3.6.1 Capital Expenditure

Facility Costs (US$MM)

1P 2P 3P Facility Infrastructure $52.0 $69.0 $104.0 Workovers for Wells Shut-In $42.8 $60.5 $60.5 Flowline Repairs $12.2 $12.2 $12.2 Gas lift Restoration $37.5 $40.5 $40.5 Compressor Maintenance $3.5 $7.0 $7.0 Indirects @ 17.5% (RPS) $25.9 $33.1 $39.2 Contingency @ 20% (RPS) $34.8 $44.5 $52.7 FACILITIES TOTAL $208.6 $266.8 $316.1

Table 3-13 Nigeria OML30 Facility Costs (US$MM)

Capex costs include all necessary expenditures to repair the existing infrastructure and open up the non-producing wells.
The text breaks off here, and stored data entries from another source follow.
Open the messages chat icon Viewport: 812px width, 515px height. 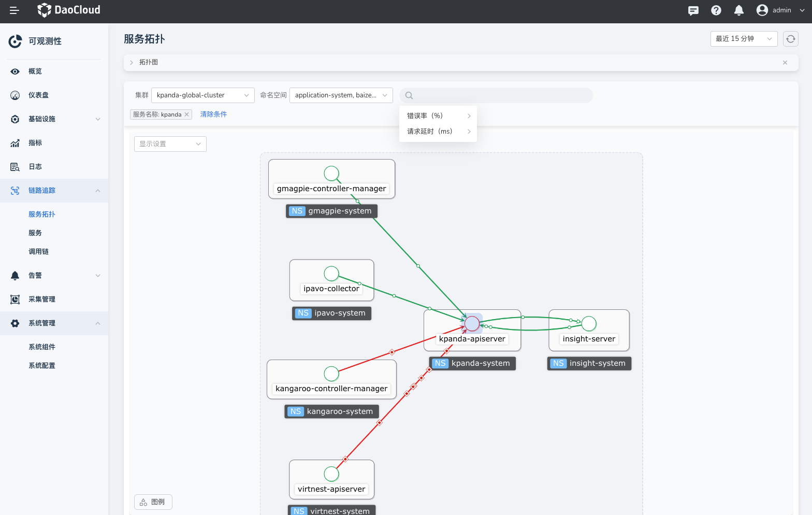(x=693, y=10)
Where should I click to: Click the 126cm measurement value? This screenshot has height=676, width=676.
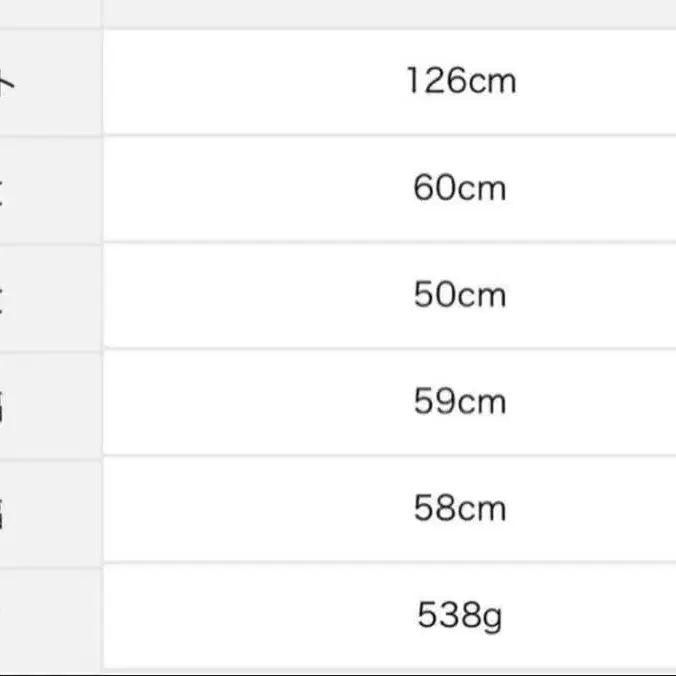pos(461,81)
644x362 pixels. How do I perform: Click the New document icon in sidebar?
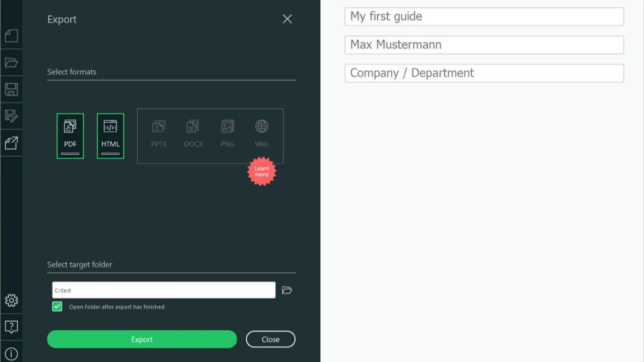point(11,36)
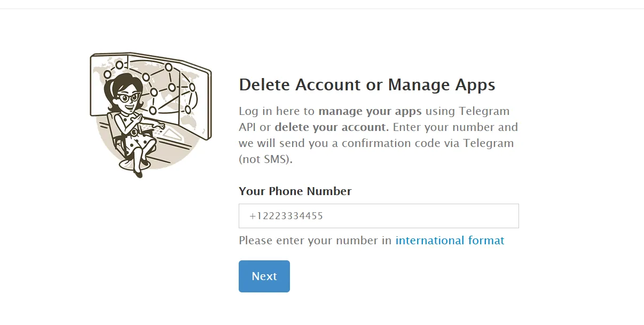
Task: Open the international format link
Action: (x=450, y=241)
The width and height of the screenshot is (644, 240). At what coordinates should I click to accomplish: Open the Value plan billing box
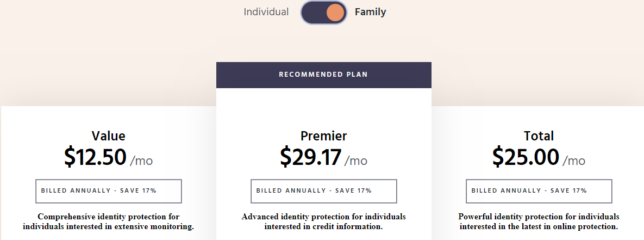109,191

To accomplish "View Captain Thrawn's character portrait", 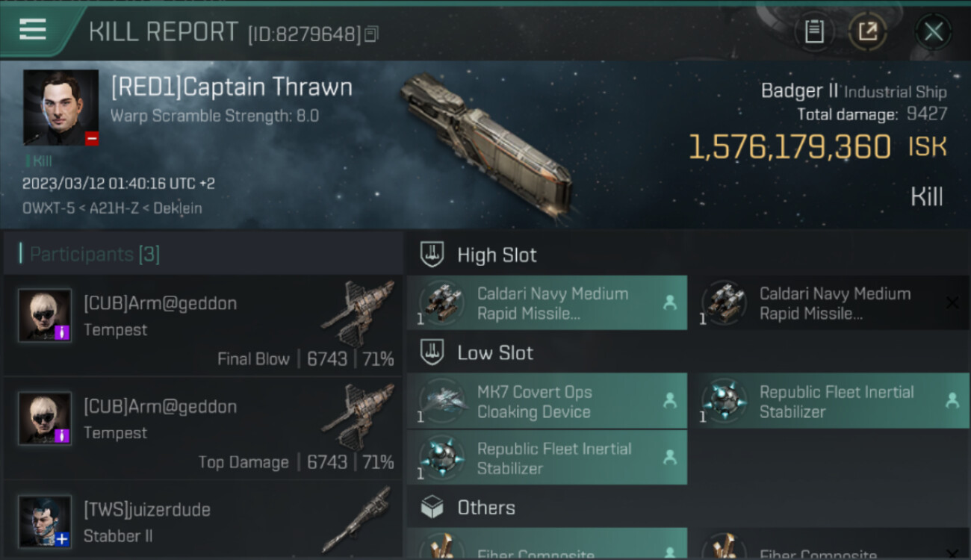I will [61, 108].
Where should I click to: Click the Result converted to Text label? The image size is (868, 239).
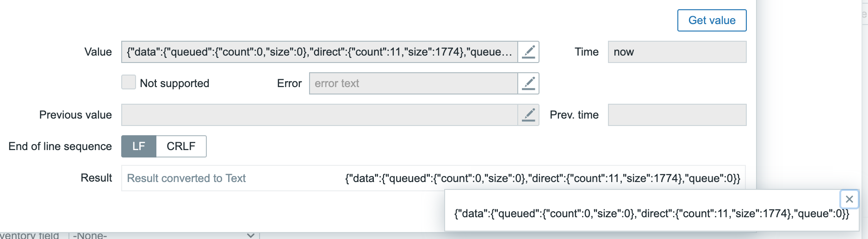pyautogui.click(x=186, y=178)
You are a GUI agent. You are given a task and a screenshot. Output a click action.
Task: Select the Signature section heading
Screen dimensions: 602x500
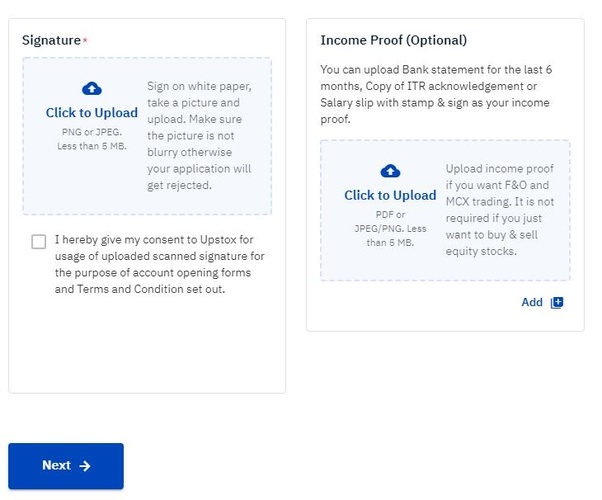[51, 41]
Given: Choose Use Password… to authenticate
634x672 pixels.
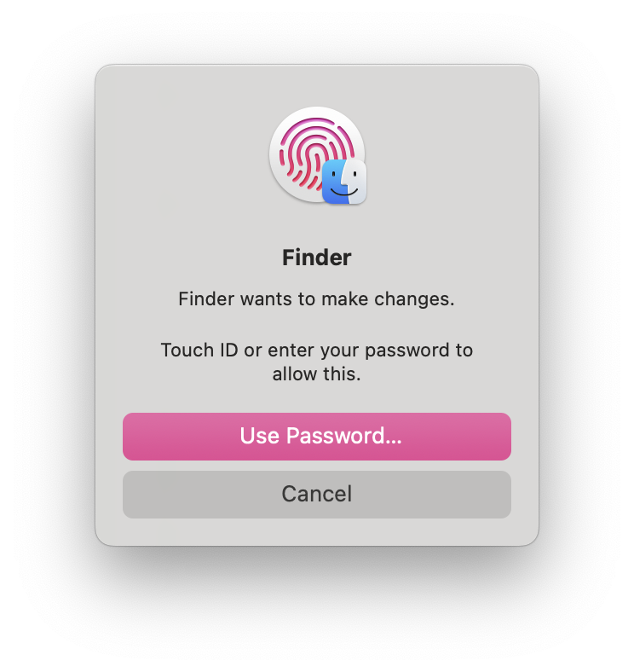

RPS has added indirect costs at 17.5% for Engineering, Project Management, Certification, Insurances, etc. A contingency allowance of 20% has been applied to the base and indirect costs in line with the industry standards and banking requirements

Included in the capital costs are the following:

OML 30 General Infrastructure Costs: Costs for the refurbishment and modification of existing storage tanks and returning them to their original dewatering plant usage at the Ughelli Pumping Station (UPS) have been included. The UPS will handle all fluids from OML 30 fields. Other general costs include fiscal and local metering, the Forcados Pipeline refurbishment, environment audits and general take-over costs.

Field Infrastructure Costs: Costs have been included where necessary for rebuilding, repair, general maintenance, refurbishment and upgrading of the main flow stations and gas lift compressor stations servicing each field.

Initial Well Maintenance and Workover Costs: Initial well maintenance is planned to bring on all viable proven non-producing wells. The workover activity in this initial phase typically includes restoring gas lift, well cleaning, gas lift optimisation and general opening up of suspended wells. Some individual wells require more specific re-perforating and recompletion activities. The well surveillance information generated by SPDC in 2010 and supplemented by the most recent OFM data provides an up to date assessment and was used to assess the scope of work required on each well. To maximise early production benefits the schedule assumes that 3 workover rigs will be available in 2013/14 to carry out all necessary initial workover activity.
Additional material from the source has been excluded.